Implement a direct Gibbs sampler, following Equations (27.30) - (27.32) that give the conditional distributions needed for sampling $\pi$ and $q_{il}$ (the responsible topic for each word) and $b_k$ (the topics). Note that here the book suddenly uses $x_{il}$ instead of $y_{il}$ -- this is a mistake in the book. 

For initialization (of both samplers) you can sample $\pi$ and $b$ from their priors and then use Equation (27.30) to get initial $q$.

In [8]:
# You will probably want to write a separate function for each conditional distribution

# You will also need a function that computes the $c_{ivk}$ based on $q_{il}$.
# Pay attention to the indexing; in $c_{ivk}$ the index $v$ is the word identity,
# which is *not* the same thing as $l$ that gives the running index of each word. 
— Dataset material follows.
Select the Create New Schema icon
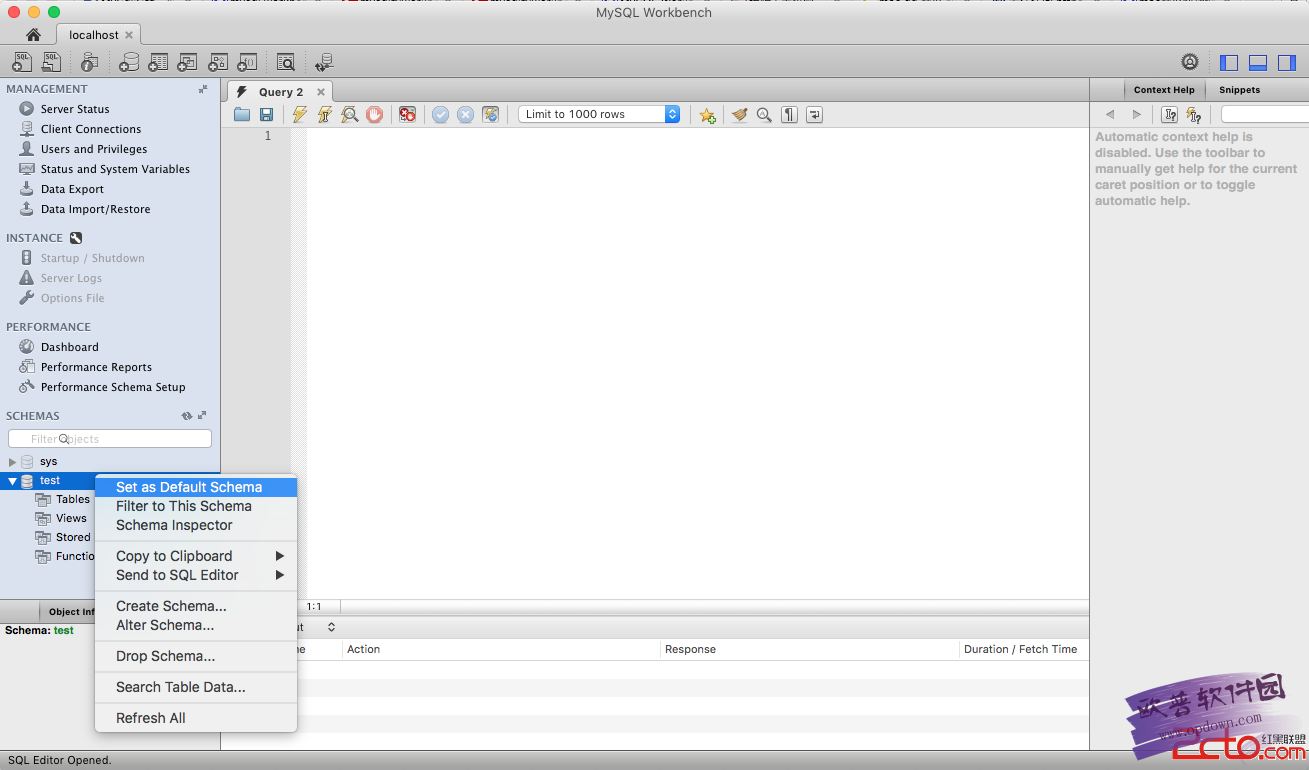 click(128, 62)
# ...and then a simple loop for the main algorithm that uses the functions above

## (b) Collapsed Gibbs

Implement a collapsed Gibbs sampler. For this you will need the Equation (27.37) that provides the probabilities for sampling $q_{il}$ for one word conditional on the allocations for all others, integrating over $\pi$ and $b$. Note that you can still use equations (27.31) and (27.32) to obtain $\pi$ and $b$ for interpretation after running the algorithm.
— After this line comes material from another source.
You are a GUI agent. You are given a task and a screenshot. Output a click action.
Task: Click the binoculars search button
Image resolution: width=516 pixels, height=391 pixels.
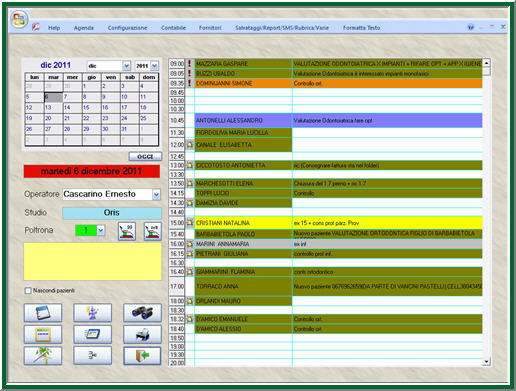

Collapsed Gibbs is easiest to implement by storing and updating both $c_{ivk}$ and $q_{il}$. To allocate a new sample you first subtract one from $c_{ivk}$ based on current value $q_{il}$ before computing all the sums for equation (27.37). After sampling a new value you add one to the right element and update the corresponding element in $q_{il}$. This is inefficient compared to explicitly maintaining also the different marginal sums, but does not matter for our small data.

In [None]:
# Implement here the collapsed sampler

# (c) Evaluate the samplers

Run both samplers on the toy data and study the results. You can use the same $\alpha$, $\gamma$ and $K$ that were used when creating the data.
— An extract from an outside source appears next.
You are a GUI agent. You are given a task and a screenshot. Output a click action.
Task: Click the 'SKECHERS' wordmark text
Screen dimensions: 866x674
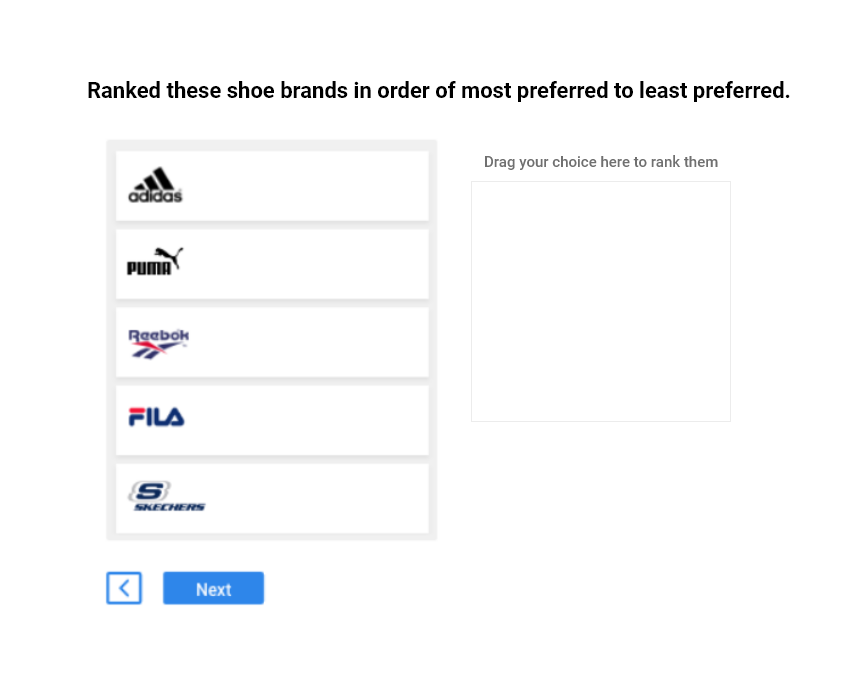tap(169, 507)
1. Plot the "document-to-topic" and "topic-to-word" distributions for the last posterior sample and compare them against the true values used when generating the data. Note that LDA is not permutation-invariant -- there is no reason to expect the topics would appear in the same order in your solution as in the generation process. To better compare them, you can sort the topics according to their overall popularity.

2. Investigate a single document to understand how the model works. Check that the document is using topics that have high probability of generating the words that appear in the document. Try to be 'properly Bayesian' here, in the sense that you do not look only at the last posterior sample but attempt to characterise also the variation in some way.

3. Would you prefer the direct or collapsed sampler? Was one of them easier to implement? Do you think one works better?